> _Directions for this task_: What lines below mention the word "menu"? Copy each one.

> _Provided data_:

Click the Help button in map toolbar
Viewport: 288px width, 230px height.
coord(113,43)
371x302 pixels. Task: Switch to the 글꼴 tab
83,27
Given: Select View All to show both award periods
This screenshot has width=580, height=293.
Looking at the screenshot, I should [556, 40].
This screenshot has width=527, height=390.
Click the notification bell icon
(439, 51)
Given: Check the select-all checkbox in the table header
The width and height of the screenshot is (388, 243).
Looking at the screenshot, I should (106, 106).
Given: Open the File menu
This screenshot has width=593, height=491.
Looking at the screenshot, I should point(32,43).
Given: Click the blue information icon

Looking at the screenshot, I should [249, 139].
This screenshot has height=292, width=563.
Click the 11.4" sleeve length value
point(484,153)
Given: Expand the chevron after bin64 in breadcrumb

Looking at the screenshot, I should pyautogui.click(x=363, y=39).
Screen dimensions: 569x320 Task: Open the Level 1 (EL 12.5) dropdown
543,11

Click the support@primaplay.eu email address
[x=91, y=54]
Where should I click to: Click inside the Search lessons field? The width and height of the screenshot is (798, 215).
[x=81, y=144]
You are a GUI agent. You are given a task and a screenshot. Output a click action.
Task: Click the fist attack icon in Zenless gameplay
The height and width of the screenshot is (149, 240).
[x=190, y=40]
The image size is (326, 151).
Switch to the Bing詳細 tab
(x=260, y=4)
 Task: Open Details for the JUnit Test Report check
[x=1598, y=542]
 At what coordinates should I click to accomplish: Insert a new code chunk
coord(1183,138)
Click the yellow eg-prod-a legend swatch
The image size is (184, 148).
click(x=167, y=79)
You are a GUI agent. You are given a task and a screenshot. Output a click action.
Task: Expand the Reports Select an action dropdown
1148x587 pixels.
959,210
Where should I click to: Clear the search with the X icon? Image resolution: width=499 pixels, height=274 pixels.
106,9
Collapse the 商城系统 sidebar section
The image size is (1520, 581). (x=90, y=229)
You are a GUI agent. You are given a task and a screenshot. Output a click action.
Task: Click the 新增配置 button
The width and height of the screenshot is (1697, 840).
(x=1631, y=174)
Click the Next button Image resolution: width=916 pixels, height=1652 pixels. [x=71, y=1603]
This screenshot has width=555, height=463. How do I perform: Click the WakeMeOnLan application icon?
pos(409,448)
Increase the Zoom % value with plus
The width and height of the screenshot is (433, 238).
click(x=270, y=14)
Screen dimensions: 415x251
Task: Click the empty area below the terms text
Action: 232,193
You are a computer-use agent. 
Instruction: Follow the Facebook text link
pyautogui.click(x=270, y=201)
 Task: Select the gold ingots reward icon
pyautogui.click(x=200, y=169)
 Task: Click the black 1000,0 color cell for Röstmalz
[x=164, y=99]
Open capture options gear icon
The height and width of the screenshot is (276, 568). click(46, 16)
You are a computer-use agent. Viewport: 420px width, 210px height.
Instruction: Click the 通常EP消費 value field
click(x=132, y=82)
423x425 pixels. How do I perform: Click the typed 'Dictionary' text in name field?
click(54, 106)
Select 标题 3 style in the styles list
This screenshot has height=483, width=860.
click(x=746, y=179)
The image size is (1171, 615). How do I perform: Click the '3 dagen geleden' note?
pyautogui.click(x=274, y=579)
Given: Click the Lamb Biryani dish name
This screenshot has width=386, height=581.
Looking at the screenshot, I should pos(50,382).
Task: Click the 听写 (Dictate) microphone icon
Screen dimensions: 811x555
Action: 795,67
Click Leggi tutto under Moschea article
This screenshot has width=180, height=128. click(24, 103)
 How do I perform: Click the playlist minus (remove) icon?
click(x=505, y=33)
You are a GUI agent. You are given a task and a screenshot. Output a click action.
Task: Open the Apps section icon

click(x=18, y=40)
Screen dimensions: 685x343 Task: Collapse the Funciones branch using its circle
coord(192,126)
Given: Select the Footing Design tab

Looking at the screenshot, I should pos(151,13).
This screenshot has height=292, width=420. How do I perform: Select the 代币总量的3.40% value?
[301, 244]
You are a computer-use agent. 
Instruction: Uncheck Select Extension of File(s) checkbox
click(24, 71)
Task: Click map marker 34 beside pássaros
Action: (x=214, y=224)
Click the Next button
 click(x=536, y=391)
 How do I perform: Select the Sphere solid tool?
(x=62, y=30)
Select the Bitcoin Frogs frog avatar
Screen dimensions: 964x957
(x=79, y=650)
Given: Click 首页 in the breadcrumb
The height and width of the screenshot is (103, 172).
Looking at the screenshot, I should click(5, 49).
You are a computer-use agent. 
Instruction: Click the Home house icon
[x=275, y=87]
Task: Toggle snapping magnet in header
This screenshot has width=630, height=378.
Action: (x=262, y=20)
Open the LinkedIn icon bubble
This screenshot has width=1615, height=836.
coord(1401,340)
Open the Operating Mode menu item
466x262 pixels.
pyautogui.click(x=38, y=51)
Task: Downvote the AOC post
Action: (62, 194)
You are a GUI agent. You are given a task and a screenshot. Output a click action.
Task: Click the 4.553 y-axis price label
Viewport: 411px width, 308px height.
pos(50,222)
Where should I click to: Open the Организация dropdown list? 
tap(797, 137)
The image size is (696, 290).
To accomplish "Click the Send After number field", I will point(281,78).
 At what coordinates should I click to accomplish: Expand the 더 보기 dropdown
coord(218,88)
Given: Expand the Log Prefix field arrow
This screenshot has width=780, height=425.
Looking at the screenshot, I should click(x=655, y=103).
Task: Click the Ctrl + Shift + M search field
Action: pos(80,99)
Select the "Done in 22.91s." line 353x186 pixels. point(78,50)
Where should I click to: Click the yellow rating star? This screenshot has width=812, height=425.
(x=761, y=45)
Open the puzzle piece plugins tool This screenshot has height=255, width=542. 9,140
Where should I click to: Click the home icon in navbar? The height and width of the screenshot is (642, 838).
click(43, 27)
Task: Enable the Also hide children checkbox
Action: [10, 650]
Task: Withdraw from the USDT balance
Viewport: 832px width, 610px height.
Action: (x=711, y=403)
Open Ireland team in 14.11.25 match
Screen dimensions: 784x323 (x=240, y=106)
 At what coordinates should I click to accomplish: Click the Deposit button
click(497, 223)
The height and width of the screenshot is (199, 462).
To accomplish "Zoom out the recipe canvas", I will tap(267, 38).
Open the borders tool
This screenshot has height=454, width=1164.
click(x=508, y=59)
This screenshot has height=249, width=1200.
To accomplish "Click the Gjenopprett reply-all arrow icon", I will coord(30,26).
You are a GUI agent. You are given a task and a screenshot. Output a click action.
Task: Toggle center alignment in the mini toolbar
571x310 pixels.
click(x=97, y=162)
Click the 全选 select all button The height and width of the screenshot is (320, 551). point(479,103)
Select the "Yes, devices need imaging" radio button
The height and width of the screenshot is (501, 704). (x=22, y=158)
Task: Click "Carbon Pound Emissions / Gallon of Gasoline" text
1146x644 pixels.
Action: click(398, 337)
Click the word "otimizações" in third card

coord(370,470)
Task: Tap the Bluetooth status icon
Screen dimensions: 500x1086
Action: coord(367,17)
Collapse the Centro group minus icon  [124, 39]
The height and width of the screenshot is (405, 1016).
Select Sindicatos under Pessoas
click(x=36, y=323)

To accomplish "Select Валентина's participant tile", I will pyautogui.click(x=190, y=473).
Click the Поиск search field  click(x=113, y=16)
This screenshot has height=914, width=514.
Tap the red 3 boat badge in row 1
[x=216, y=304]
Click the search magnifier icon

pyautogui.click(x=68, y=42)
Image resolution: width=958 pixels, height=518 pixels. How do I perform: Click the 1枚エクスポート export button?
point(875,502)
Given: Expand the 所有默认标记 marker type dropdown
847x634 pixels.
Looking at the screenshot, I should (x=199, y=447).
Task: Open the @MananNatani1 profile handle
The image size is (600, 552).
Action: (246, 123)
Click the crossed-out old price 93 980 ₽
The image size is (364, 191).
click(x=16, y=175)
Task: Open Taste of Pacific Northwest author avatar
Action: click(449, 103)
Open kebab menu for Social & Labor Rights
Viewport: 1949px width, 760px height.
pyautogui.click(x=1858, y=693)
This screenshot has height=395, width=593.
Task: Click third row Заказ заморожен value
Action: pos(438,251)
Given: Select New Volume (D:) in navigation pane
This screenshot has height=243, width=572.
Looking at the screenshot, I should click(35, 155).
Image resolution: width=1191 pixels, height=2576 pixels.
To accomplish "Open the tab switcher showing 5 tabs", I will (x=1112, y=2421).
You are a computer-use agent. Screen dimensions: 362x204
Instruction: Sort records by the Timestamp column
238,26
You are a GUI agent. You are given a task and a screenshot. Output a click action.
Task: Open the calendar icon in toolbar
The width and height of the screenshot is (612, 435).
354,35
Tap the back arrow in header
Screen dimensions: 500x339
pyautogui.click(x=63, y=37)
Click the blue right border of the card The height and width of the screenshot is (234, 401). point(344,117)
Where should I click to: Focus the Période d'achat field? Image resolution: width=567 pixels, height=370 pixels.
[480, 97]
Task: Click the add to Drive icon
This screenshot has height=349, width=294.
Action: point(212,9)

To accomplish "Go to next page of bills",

> _Completed exercise_:
Given: Open the File menu
Open the Operating Mode menu item
Open kebab menu for Social & Labor Rights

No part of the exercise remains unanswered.